_What the exercise asks_
Return, word for word, only the lines of the data below that lie between the line with "Task: Select column D header" and the line with "Select the 一人親方ではない", those two lines included.

_Provided information_
((

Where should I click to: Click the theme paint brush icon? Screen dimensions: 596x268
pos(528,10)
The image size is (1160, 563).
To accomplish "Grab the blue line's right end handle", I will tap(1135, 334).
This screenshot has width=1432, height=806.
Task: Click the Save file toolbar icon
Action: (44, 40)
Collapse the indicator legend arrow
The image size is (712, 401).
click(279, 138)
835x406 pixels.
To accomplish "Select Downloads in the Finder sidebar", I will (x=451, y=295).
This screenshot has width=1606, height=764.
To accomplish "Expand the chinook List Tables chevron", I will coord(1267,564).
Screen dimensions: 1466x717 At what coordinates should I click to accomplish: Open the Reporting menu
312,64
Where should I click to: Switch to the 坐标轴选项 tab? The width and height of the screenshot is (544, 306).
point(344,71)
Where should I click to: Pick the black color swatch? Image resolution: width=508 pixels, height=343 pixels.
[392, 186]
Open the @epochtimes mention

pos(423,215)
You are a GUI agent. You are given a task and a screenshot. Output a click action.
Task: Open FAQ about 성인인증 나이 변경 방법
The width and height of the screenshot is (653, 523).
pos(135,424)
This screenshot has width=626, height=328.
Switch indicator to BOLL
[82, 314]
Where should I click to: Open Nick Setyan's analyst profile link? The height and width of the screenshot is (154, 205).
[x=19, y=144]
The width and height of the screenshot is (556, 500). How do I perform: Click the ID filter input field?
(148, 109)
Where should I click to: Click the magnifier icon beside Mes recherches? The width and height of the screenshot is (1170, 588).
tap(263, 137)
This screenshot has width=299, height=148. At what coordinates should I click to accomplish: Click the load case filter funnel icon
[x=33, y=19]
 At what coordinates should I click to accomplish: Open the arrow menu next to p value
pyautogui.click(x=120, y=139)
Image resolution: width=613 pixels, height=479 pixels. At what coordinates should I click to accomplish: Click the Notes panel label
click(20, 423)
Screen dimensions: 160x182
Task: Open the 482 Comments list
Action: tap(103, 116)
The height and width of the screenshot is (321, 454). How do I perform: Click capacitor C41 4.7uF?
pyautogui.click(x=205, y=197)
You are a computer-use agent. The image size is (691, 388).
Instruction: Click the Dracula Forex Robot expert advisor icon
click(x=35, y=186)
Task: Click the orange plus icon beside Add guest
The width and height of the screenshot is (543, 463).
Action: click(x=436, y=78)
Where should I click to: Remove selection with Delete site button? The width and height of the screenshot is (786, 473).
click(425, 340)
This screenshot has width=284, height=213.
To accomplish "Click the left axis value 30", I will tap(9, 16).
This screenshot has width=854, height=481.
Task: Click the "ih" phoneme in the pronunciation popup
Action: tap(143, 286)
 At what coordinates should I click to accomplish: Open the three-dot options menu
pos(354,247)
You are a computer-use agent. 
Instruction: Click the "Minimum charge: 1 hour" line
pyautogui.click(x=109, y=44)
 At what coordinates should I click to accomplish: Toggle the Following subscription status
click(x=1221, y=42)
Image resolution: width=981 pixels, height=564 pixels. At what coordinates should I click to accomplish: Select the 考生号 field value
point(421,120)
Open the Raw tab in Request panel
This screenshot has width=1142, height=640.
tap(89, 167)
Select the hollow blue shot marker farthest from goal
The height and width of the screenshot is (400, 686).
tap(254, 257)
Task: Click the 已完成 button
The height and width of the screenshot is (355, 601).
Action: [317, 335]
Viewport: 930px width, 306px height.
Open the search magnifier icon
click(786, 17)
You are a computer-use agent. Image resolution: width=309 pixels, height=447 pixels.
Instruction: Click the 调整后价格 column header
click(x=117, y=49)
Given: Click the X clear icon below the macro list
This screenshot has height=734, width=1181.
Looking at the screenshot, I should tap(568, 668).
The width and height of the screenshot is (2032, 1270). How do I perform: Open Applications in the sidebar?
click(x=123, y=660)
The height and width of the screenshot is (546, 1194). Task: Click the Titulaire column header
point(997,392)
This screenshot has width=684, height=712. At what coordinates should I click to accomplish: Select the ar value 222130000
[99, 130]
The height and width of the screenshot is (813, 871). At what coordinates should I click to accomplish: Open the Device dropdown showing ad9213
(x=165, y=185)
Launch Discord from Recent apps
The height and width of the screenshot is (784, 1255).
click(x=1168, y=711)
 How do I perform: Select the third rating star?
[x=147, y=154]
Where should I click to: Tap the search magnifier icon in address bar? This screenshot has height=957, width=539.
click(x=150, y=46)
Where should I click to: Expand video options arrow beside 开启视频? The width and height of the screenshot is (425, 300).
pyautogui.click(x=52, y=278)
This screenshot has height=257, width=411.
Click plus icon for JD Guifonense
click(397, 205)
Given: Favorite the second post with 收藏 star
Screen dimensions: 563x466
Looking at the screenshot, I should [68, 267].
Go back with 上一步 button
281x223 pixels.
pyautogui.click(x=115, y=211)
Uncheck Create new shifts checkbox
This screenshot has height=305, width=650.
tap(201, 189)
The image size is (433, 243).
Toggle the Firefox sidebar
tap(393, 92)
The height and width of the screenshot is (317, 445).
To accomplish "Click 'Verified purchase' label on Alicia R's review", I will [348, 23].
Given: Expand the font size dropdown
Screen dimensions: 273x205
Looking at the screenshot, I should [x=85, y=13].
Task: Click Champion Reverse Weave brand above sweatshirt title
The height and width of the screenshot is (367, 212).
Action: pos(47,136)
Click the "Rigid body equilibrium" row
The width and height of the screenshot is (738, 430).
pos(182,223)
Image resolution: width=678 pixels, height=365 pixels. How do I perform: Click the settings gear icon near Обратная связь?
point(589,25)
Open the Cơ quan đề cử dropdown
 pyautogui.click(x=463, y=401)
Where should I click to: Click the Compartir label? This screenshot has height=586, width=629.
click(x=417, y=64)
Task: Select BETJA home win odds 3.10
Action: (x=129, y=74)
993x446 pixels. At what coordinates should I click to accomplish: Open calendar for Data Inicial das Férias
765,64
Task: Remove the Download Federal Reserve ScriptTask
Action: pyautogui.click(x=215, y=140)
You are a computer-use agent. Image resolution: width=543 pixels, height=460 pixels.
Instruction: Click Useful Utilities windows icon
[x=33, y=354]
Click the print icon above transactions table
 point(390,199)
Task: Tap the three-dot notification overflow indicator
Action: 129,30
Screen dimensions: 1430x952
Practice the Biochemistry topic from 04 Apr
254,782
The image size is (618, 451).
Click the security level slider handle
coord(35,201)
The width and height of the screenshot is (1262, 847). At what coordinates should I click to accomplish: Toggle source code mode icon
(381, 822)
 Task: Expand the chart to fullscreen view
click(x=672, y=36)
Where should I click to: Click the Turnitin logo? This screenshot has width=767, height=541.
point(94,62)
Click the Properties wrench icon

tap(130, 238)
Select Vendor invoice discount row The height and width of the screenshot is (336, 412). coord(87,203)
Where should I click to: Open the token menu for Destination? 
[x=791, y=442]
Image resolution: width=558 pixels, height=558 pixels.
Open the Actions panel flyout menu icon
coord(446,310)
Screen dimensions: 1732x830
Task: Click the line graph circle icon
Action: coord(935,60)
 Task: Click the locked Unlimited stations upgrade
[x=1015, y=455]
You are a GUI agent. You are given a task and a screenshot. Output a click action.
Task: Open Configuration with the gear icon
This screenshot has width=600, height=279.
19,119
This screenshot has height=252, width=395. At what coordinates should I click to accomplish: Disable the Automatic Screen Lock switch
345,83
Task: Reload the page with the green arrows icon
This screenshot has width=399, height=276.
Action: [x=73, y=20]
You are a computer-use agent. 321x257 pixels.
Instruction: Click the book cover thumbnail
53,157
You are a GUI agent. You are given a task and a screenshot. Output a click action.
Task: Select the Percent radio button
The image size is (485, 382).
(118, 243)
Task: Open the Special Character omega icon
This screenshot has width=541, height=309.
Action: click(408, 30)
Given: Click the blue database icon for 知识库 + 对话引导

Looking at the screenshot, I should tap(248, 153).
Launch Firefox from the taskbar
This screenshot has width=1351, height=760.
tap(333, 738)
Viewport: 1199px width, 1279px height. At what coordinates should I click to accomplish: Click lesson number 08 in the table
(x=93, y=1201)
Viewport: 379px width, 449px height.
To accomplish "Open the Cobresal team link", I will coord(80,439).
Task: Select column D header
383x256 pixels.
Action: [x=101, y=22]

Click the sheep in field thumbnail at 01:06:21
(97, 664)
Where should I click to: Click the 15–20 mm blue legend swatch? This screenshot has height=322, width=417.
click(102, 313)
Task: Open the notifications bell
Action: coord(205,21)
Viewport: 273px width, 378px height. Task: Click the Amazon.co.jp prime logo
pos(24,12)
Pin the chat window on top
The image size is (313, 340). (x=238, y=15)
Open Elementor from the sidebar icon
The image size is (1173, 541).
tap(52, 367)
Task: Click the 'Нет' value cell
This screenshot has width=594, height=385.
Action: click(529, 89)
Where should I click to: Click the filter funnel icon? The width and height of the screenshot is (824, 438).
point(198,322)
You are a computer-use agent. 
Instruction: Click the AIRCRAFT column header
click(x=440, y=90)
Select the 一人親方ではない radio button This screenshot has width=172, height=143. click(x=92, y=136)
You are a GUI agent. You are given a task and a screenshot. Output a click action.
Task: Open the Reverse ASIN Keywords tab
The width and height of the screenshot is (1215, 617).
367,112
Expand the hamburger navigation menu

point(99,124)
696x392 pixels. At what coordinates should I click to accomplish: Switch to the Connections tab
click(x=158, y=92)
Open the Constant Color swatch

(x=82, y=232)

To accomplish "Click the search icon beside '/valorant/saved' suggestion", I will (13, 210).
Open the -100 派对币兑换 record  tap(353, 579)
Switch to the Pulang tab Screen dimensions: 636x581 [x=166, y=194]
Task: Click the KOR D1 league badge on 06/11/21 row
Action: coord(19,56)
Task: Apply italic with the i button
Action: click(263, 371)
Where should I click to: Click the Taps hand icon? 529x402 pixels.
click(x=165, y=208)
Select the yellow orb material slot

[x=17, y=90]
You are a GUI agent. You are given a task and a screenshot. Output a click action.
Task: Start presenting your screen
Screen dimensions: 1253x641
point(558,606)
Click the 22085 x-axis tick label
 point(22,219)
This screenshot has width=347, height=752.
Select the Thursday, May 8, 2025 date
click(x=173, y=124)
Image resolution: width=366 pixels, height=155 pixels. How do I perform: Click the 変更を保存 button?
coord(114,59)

))

_Task response_
Task: Select column D header
383x256 pixels.
Action: [x=101, y=22]

Click the sheep in field thumbnail at 01:06:21
(97, 664)
Where should I click to: Click the 15–20 mm blue legend swatch? This screenshot has height=322, width=417.
click(102, 313)
Task: Open the notifications bell
Action: coord(205,21)
Viewport: 273px width, 378px height. Task: Click the Amazon.co.jp prime logo
pos(24,12)
Pin the chat window on top
The image size is (313, 340). (x=238, y=15)
Open Elementor from the sidebar icon
The image size is (1173, 541).
tap(52, 367)
Task: Click the 'Нет' value cell
This screenshot has width=594, height=385.
Action: click(529, 89)
Where should I click to: Click the filter funnel icon? The width and height of the screenshot is (824, 438).
point(198,322)
You are a computer-use agent. 
Instruction: Click the AIRCRAFT column header
click(x=440, y=90)
Select the 一人親方ではない radio button This screenshot has width=172, height=143. click(x=92, y=136)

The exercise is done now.